Required work:
In the material below, print every line exactly and omit the pictures.

Supplied data:

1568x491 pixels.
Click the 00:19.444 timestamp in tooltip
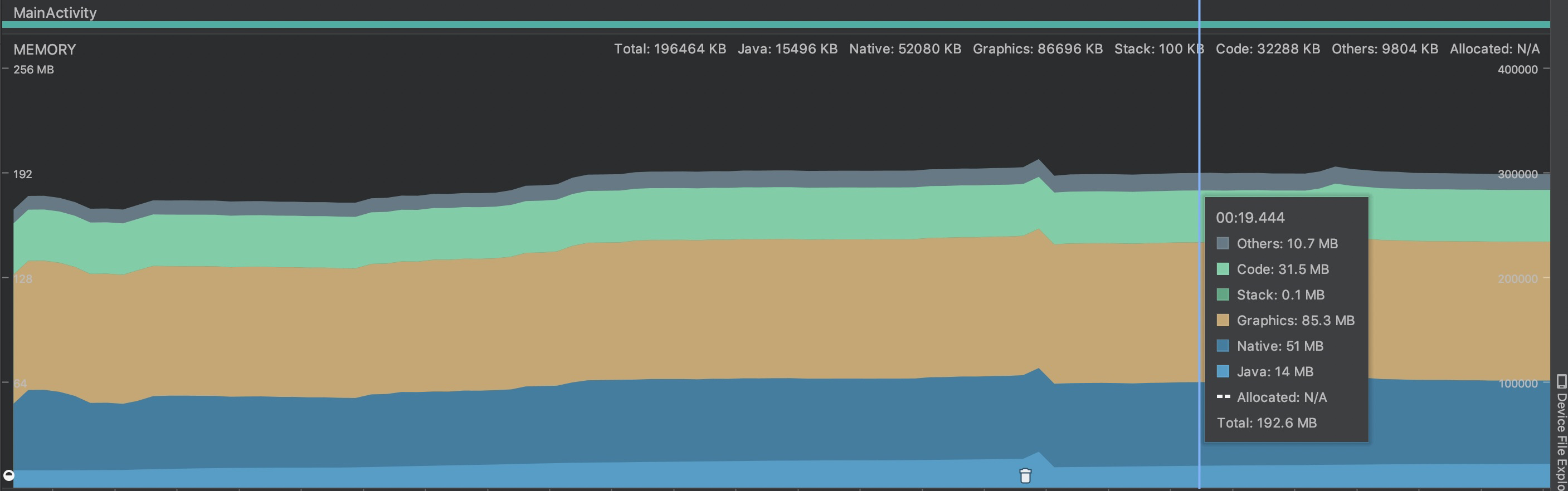pos(1250,217)
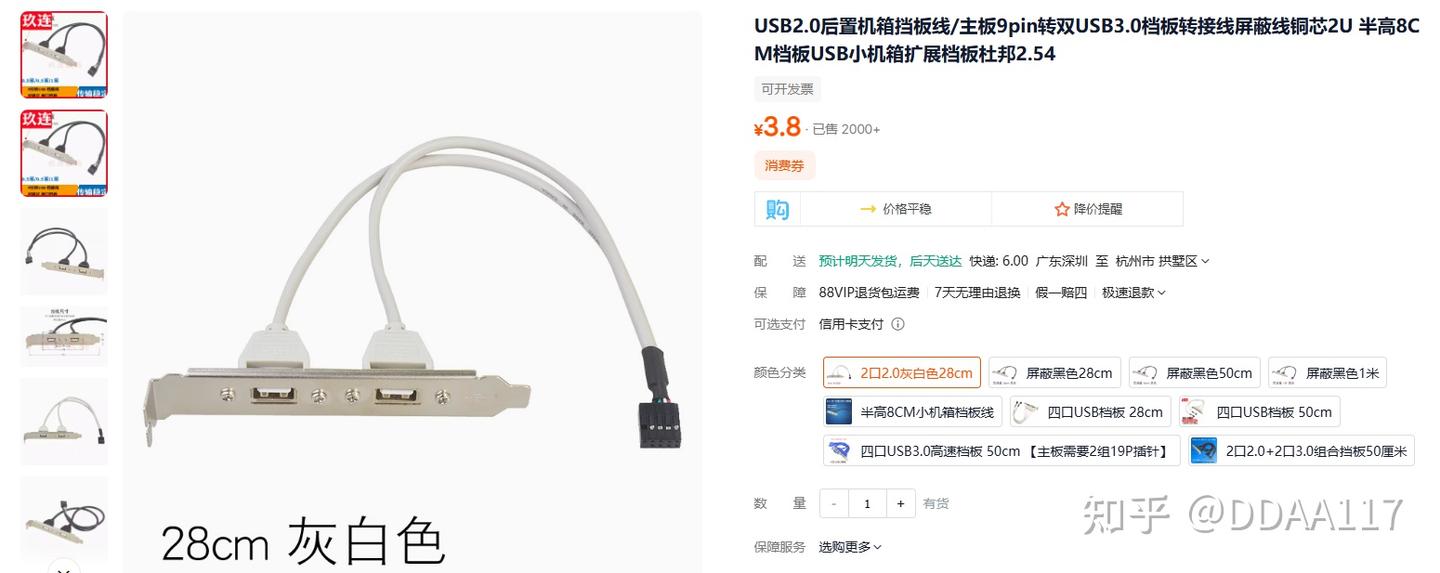Select the 屏蔽黑色50cm color option
This screenshot has width=1440, height=573.
[x=1195, y=373]
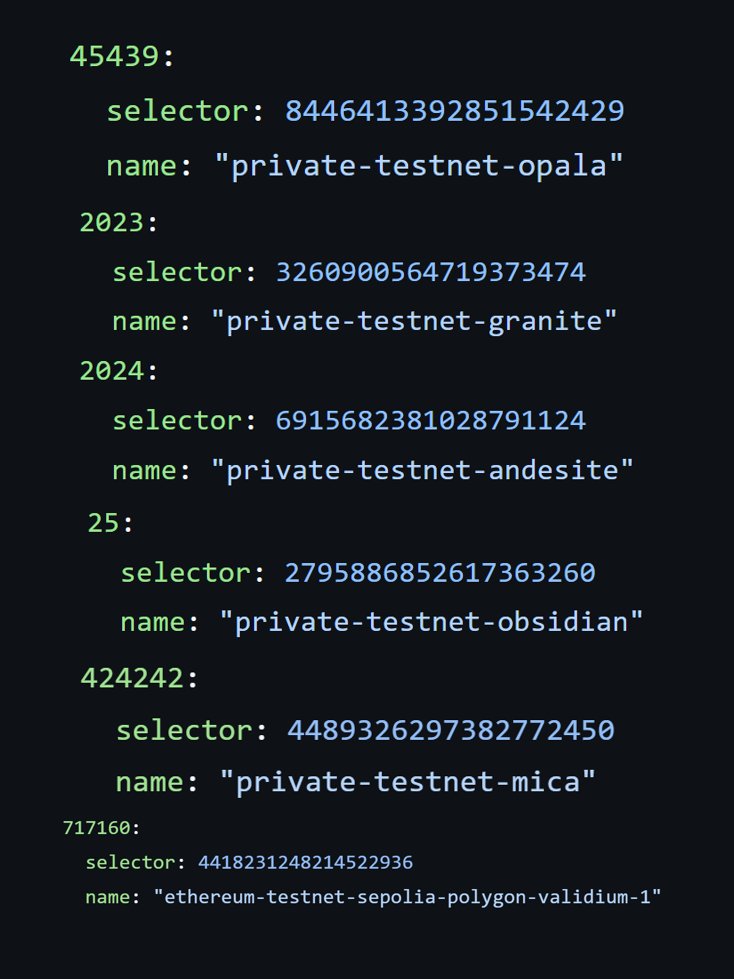Click the chain ID key 45439
The height and width of the screenshot is (979, 734).
pos(114,56)
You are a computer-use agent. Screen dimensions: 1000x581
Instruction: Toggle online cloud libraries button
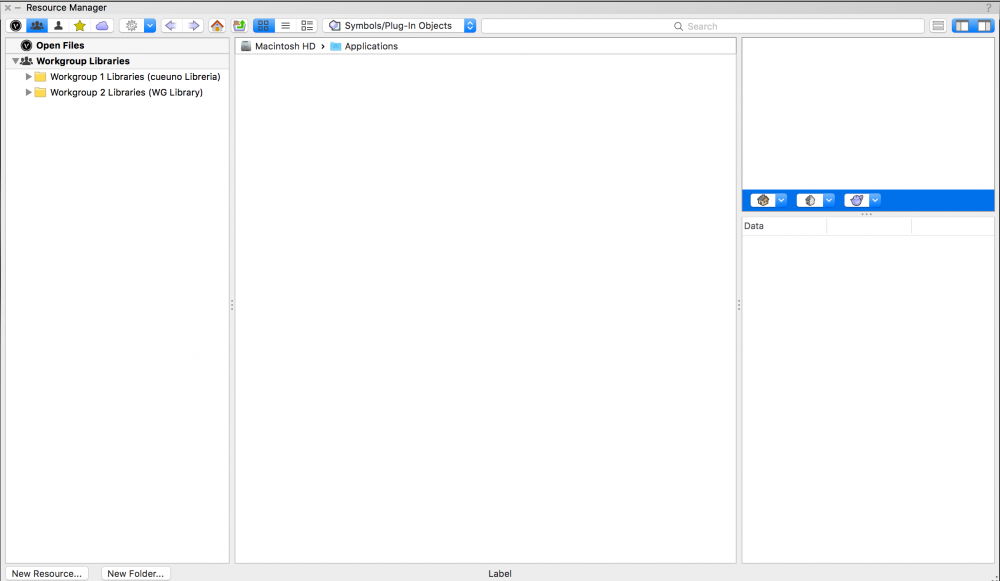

Solution:
1568x491 pixels.
Click the 00:19.444 timestamp in tooltip
pos(1250,217)
Select the 屏蔽黑色50cm color option
This screenshot has width=1440, height=573.
[x=1195, y=373]
Click the chain ID key 45439
The height and width of the screenshot is (979, 734).
pos(114,56)
You are a computer-use agent. Screen dimensions: 1000x581
Instruction: Toggle online cloud libraries button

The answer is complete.